E porquê? Porque quando nos sentamos à mesa, nós ficamos todos iguais, ao mesmo nível, no mesmo patamar, e ficamos todos habilitamos para partilhar aquilo que somos. Na verdade, creio que se este momento familiar for melhor aproveitado, podemos evitar muitas situações desagradáveis e negativas nas nossas famílias.

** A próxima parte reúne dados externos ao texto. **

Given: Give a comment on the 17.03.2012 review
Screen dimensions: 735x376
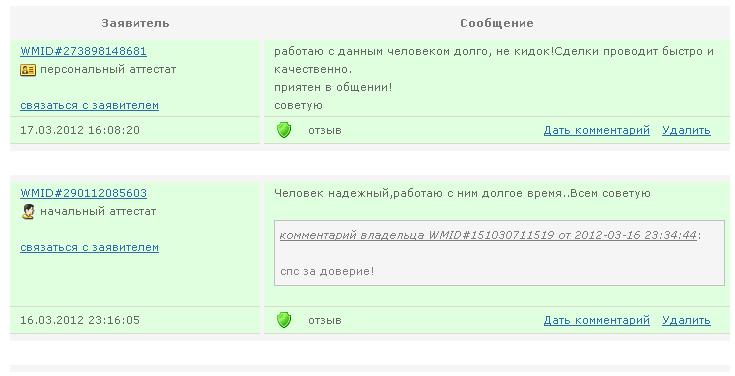Looking at the screenshot, I should (597, 130).
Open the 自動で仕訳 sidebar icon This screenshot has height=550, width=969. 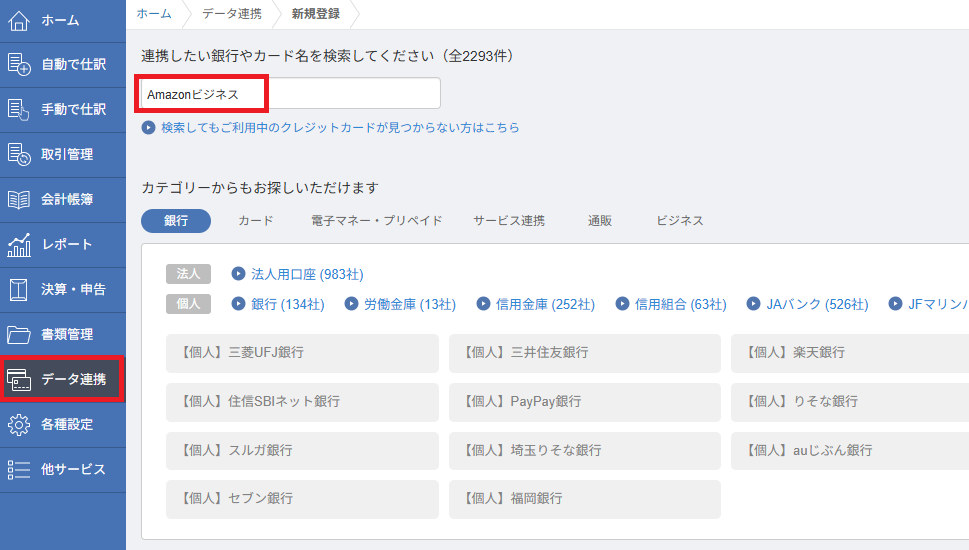coord(20,65)
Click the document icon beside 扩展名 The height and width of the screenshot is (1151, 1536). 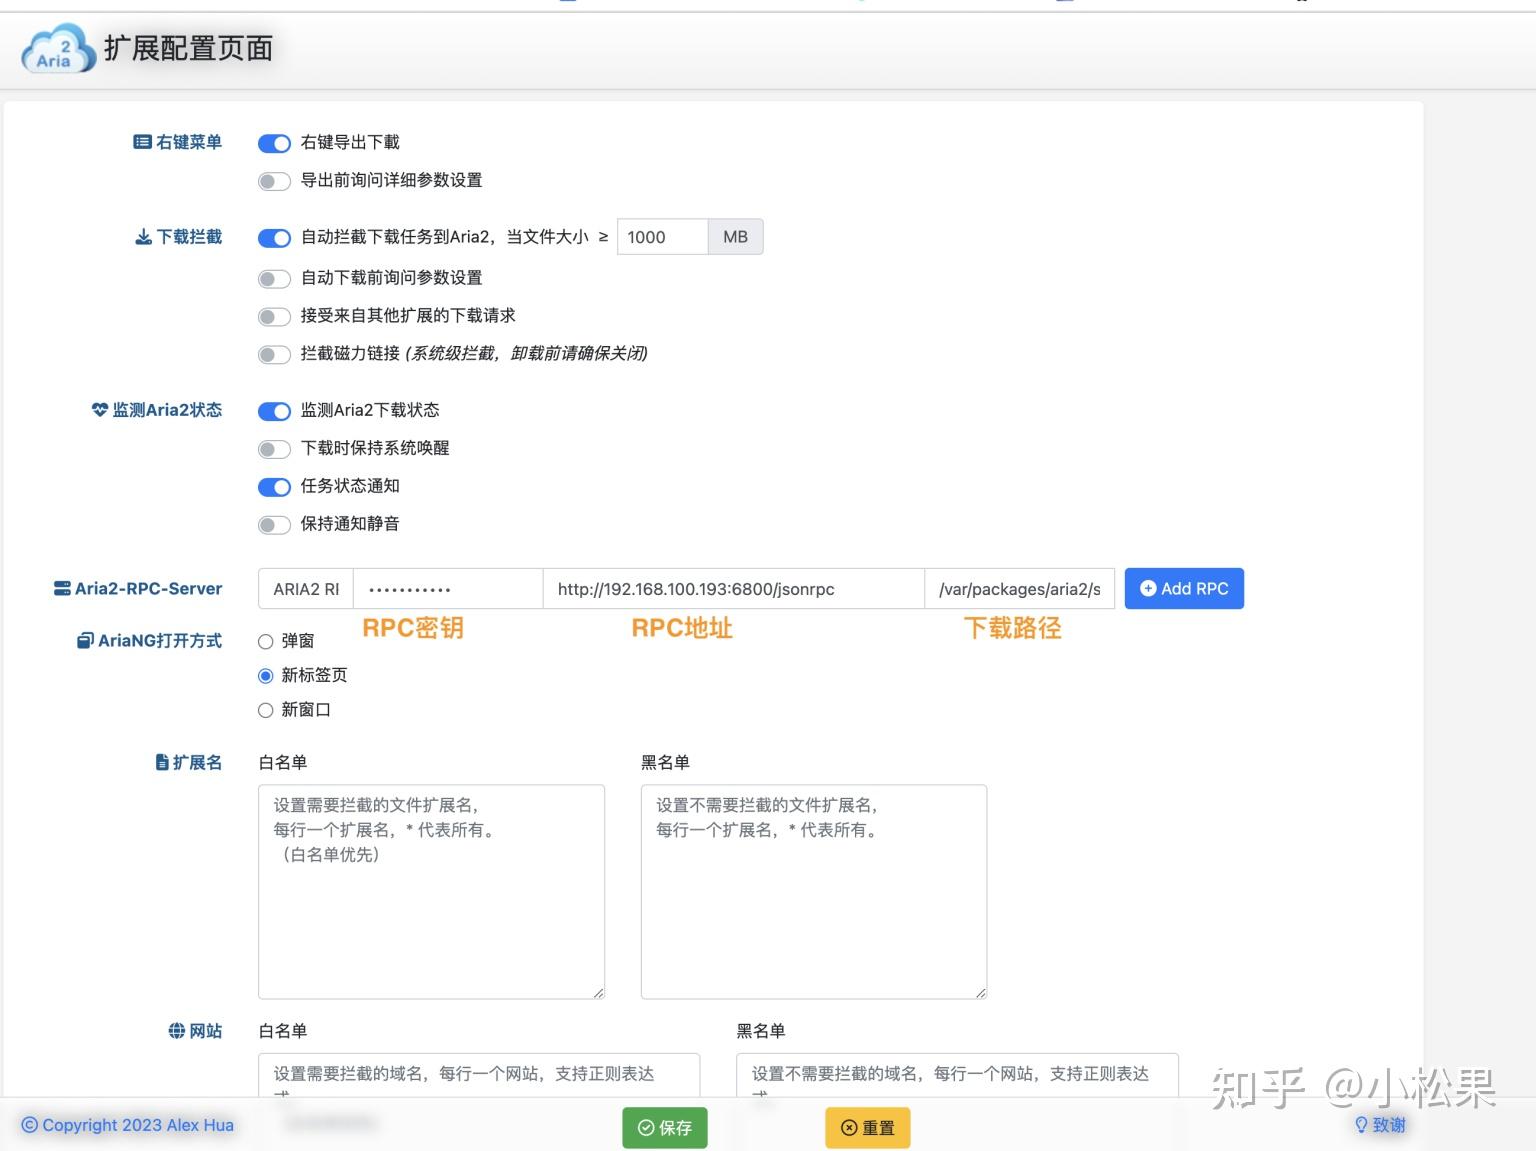point(163,761)
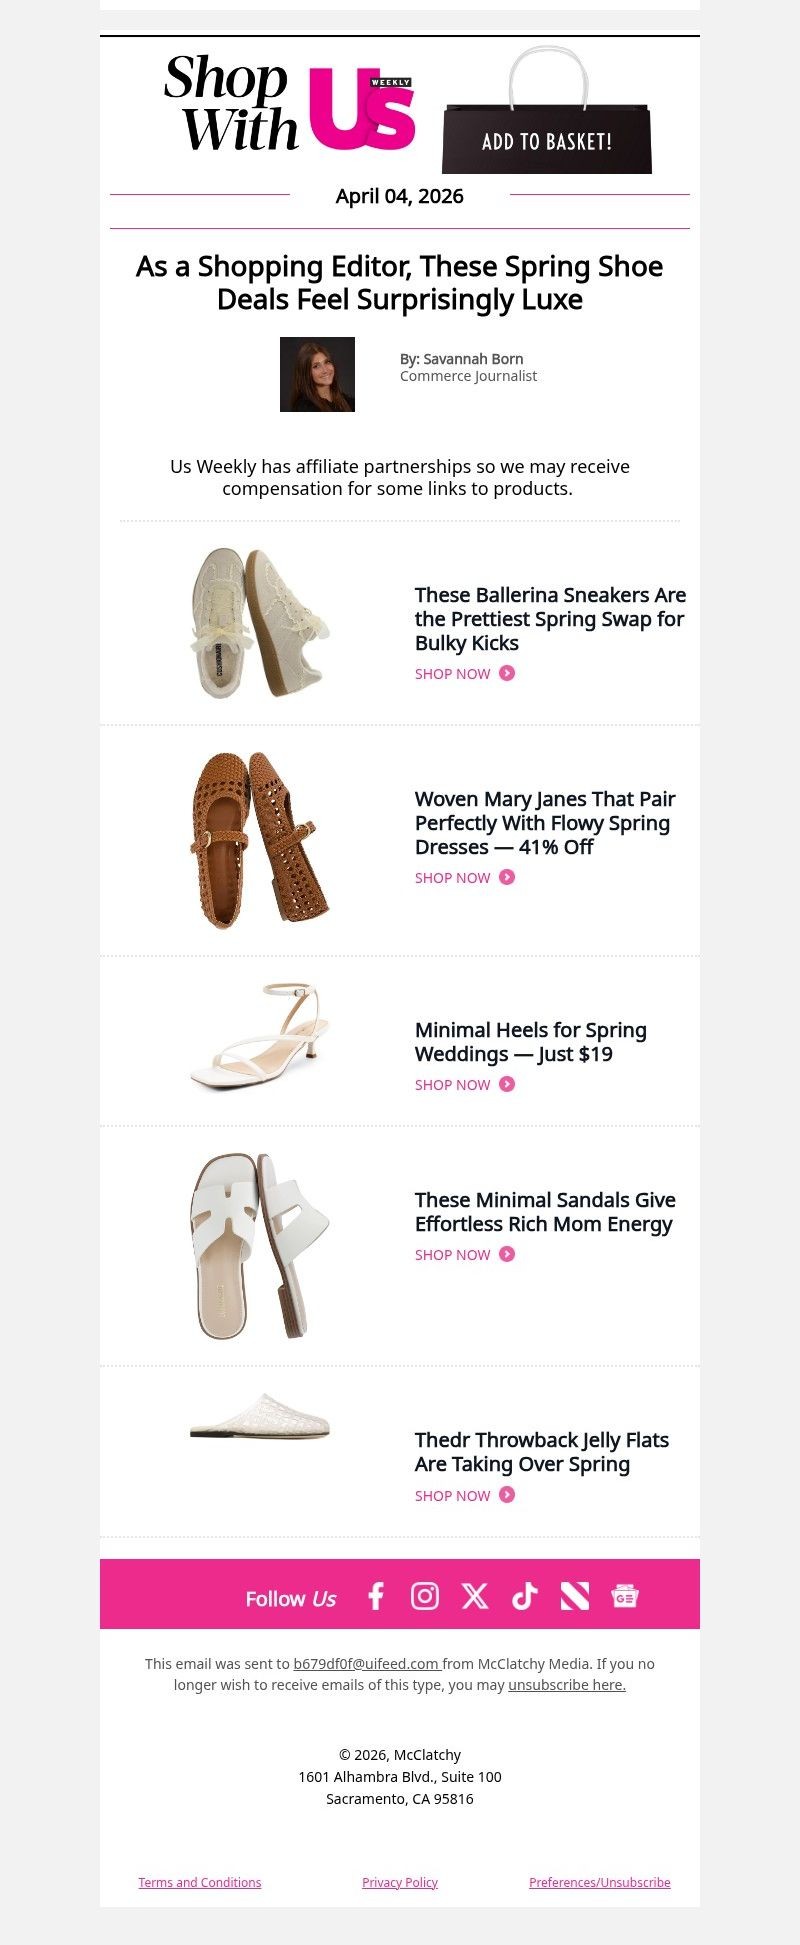This screenshot has width=800, height=1945.
Task: Click Savannah Born's author photo
Action: pyautogui.click(x=317, y=374)
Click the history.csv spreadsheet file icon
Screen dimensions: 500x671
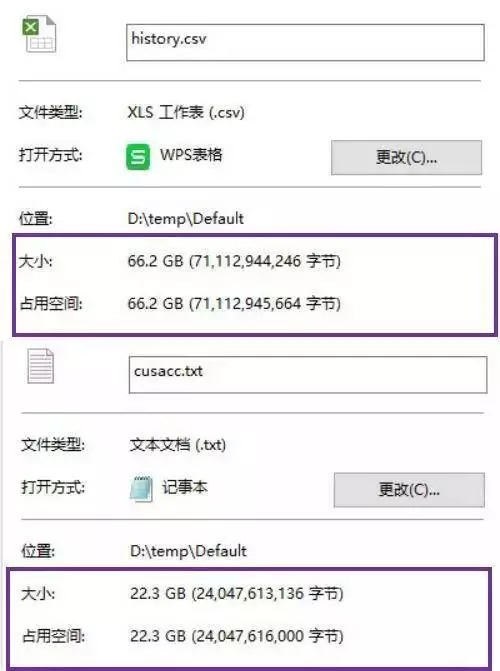[x=39, y=34]
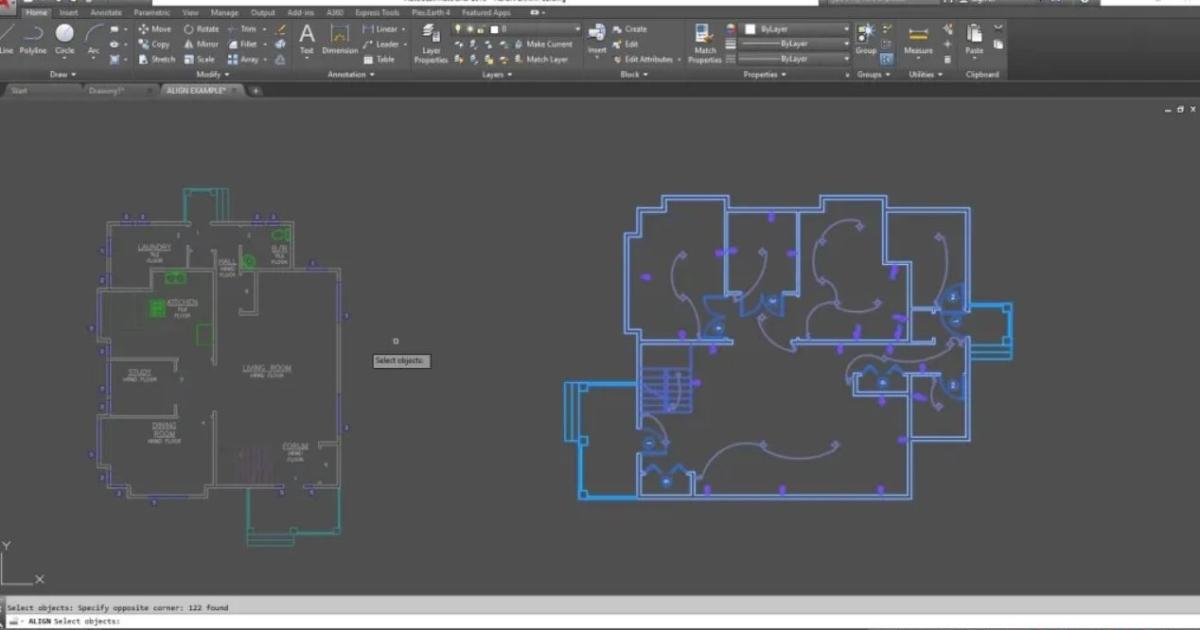Screen dimensions: 1200x630
Task: Click the Move tool in Modify
Action: (154, 29)
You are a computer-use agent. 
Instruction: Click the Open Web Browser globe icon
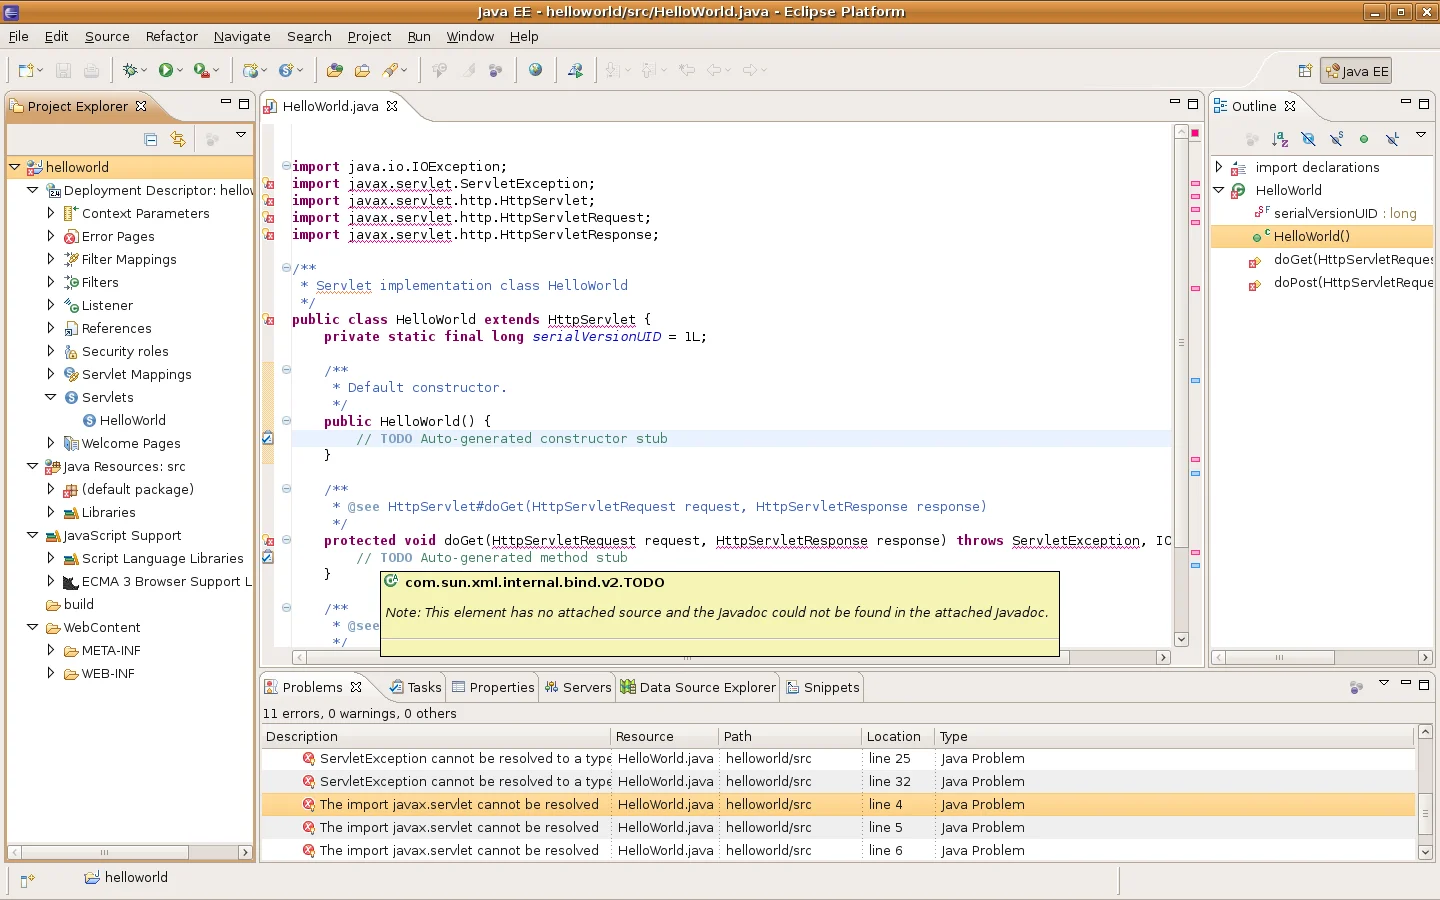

Não basta morar debaixo do mesmo tecto. Se “quando dois ou três estiverem reunidos em meu nome, eu estarei no meio deles”, implica não desperdiçar o dom da presença de Cristo e fazer sentir nos outros esta nossa alegria.

5. Conclusão
Para terminar, curiosas são as palavras do Pe. Abílio Correia que, após regressar do serviço na capelania hospitalar à paróquia de S. Mamede de Este em 1938, disse: “Por causa do Santíssimo Sacramento sacrifiquei tudo e voltei, porque foi aqui nesta pobre freguesia, e pobre igreja e junto ao seu pobre sacrário, que eu recebi as maiores graças temporais e espirituais da minha já longa vida”[3].
Diante deste testemunho, reconhecemos que “não podemos prescindir da Eucaristia, pois ela tem um antes e um depois, isto é, uma vida de encontros ou de desencontros, de atenção aos outros ou de fechar os olhos dando assim alento à denominada ‘globalização da indiferença’”.[4]
Por isso, encaremos a vida nesta perspectiva litúrgica e façamos da nossa família um autêntico lar eucarístico!


+ Jorge Ortiga, A.P., Sé Catedral de Braga, 22 de junho de 2014.